Text excerpt:
════════════════════

The Mach-Gaensslen Foundation of Canada honours the lives of Vaclav F. Mach and Dr. Hanni Gaensslen by supporting research in cardiology, oncology, and psychiatry. Over $5.6 million has been provided in grants since 2001.

The foundation’s objectives are

  • to carry out, support, and promote medical research in the fields of cardiology, oncology, and psychiatry in Canada
  • to disseminate the findings of such research to the interested public
  • to promote excellence in education in the fields of cardiology, oncology, and psychiatry

Vaclav F. Mach (1917– 2001) was a Canadian success story. After fleeing oppression in Czechoslovakia, he worked his way up to senior positions in the textile industry in his adopted countries of Canada and Switzerland. He and his wife, Dr. Hanni Gaensslen, a Swiss physician, endowed two foundations — the Mach- Gaensslen Foundation of Canada and the Mach-Gaensslen Stiftung Schweiz in Switzerland — to undertake charitable works.

════════════════════

Dataset entries
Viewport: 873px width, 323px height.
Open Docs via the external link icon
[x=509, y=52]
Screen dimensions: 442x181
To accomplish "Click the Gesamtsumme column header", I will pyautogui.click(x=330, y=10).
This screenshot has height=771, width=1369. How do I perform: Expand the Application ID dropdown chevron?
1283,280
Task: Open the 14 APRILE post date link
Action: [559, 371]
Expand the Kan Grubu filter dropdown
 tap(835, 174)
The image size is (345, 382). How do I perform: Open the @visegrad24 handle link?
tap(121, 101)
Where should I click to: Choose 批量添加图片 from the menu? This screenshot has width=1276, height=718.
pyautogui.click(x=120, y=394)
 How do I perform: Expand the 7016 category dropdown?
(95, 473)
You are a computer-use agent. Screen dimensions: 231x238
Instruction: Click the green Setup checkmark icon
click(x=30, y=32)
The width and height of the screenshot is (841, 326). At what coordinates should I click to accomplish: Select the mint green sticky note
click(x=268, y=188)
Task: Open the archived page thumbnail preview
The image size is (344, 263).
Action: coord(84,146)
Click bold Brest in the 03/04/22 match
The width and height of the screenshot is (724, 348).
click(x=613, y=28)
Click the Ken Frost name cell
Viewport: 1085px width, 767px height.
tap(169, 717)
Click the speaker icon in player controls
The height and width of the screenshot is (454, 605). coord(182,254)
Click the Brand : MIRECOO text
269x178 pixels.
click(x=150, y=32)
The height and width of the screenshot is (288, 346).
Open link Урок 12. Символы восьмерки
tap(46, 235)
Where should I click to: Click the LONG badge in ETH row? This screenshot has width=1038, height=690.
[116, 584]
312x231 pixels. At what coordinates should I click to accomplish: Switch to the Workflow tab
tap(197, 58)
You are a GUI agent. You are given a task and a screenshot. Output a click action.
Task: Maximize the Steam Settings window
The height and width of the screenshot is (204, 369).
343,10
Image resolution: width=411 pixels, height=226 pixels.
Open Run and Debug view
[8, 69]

════════════════════

Problem requirements:
Copy out the stretch of the Mach-Gaensslen Foundation text from "The Mach-Gaensslen Foundation" through "grants since 2001.", word for word.

Expected output:
The Mach-Gaensslen Foundation of Canada honours the lives of Vaclav F. Mach and Dr. Hanni Gaensslen by supporting research in cardiology, oncology, and psychiatry. Over $5.6 million has been provided in grants since 2001.